How i built a Stack overflow trends dashboard
Starting using Brent Ozar Stack Overflow database extract i tried to build a dashboard that show evolution of Tags Trends over time and if possible compare trends of several tags between them.
I first tried using SQL server fulltext index on Tags column of the Posts table. This lead to a RAW_SQL in my tableau desktop dashboarding tool in order to call a SQL CONTAINS predicate in SQL Server that will use the full text indexing. The performances was good but i could not be able to compare two tags (or more) over time.

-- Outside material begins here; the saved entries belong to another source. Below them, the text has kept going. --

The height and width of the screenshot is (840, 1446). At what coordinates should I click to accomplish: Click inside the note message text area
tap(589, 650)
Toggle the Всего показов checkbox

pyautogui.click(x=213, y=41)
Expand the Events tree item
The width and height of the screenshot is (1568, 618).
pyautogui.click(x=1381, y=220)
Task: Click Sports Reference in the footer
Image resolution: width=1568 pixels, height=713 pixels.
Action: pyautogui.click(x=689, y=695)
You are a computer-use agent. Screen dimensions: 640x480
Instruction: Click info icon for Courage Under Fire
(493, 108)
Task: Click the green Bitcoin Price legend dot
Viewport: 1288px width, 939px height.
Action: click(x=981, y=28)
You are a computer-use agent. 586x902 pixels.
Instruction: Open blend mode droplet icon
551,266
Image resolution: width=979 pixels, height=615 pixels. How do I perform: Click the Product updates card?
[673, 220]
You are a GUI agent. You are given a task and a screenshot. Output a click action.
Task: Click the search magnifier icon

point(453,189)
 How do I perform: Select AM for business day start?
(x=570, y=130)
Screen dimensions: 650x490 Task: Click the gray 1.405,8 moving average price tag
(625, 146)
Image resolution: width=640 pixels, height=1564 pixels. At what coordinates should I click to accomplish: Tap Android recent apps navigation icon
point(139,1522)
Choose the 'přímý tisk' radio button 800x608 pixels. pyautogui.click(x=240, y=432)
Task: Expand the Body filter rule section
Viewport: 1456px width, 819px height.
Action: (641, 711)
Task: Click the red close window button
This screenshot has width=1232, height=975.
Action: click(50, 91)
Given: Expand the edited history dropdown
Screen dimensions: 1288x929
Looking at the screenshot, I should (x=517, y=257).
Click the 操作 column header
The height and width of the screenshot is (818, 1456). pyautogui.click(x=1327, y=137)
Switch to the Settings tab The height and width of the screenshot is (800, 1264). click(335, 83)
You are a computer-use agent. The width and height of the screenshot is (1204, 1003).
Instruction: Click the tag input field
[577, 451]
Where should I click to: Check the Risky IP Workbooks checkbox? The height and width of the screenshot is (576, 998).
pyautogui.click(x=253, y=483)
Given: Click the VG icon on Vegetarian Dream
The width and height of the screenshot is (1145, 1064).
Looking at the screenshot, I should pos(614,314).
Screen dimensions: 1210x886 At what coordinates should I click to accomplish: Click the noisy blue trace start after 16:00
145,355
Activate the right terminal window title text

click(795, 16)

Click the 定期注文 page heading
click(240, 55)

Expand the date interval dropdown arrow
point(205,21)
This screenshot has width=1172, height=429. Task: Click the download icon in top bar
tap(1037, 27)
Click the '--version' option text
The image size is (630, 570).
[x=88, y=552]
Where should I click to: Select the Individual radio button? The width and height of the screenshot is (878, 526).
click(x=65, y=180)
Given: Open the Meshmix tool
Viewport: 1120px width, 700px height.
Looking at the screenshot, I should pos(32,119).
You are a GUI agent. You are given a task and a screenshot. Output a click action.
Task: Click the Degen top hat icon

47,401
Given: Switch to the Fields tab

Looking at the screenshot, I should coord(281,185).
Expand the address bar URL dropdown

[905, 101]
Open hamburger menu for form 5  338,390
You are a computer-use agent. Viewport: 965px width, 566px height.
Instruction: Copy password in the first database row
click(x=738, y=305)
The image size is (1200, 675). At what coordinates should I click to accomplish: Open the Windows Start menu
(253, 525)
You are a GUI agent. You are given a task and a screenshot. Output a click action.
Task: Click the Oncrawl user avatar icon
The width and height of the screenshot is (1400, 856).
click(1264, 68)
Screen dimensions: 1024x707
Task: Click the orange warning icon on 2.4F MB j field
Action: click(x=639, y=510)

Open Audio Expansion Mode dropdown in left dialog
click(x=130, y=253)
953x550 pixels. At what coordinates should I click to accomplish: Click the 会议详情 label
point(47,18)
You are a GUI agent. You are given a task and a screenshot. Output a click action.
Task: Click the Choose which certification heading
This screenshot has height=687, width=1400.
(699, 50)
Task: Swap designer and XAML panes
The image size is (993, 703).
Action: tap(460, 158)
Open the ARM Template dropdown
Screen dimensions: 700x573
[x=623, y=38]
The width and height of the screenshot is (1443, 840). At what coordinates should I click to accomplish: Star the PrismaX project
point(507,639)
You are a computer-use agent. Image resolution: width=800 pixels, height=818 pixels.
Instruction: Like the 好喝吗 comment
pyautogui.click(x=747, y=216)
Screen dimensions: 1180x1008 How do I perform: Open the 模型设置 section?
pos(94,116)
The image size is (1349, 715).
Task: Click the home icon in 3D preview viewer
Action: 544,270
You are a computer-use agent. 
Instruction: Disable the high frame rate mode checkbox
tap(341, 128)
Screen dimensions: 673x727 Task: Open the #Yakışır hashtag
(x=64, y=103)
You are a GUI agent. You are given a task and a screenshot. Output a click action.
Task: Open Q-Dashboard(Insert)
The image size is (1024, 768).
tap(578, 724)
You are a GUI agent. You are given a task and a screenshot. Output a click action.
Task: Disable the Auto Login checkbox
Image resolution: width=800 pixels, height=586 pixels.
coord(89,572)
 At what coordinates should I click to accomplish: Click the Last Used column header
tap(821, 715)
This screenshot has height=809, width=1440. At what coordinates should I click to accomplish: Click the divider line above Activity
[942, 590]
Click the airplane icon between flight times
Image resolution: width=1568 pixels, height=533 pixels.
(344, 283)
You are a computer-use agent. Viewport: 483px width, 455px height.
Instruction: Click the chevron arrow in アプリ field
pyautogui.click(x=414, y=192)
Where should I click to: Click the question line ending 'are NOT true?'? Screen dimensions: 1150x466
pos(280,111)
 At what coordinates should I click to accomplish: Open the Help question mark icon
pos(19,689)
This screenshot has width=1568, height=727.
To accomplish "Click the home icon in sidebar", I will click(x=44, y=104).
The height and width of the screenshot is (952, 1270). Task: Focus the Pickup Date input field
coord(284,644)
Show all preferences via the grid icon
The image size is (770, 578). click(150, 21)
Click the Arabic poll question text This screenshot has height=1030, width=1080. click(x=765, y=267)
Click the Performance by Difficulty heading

So, I change my approach and split the Tags column of the Posts table using STRING_SPLIT table-function in SQL Server. I finally aggregate intermediate data result by Months and Tags to minimise data to push and send the Stack Overflow trends dashboard on Tableau Public.
Please enjoy the result :
SQL Code for generate intermediate table PostsTagsLink and the aggregate one :
DROP TABLE IF EXISTS PostsTagsLink;
GO
SELECT
Id,
REPLACE(ssp.value,'<','') TagName,
CreationDate,
ViewCount
INTO PostsTagsLink
FROM dbo.PostsWithoutBody
CROSS APPLY STRING_SPLIT(Tags, '>') ssp
WHERE PostTypeId = 1 AND REPLACE(ssp.value,'<','')<>'';
CREATE CLUSTERED COLUMNSTORE INDEX i0 ON PostsTagsLink
GO
DROP TABLE IF EXISTS aggregates.agg_by_TagNameCreateMonth;
SELECT COUNT( *) QuestionsCount
,[TagName]
,CAST(STR(YEAR([CreationDate])*10000+MONTH(CreationDate)*100+1) AS DATE) CreationDate
,SUM([ViewCount]) ViewCount
INTO aggregates.agg_by_TagNameCreateMonth
FROM [dbo].[PostsTagsLink]
GROUP BY [TagName]
,CAST(STR(YEAR([CreationDate])*10000+MONTH(CreationDate)*100+1) AS DATE);
CREATE CLUSTERED COLUMNSTORE INDEX i0 ON aggregates.agg_by_TagNameCreateMonth;
GO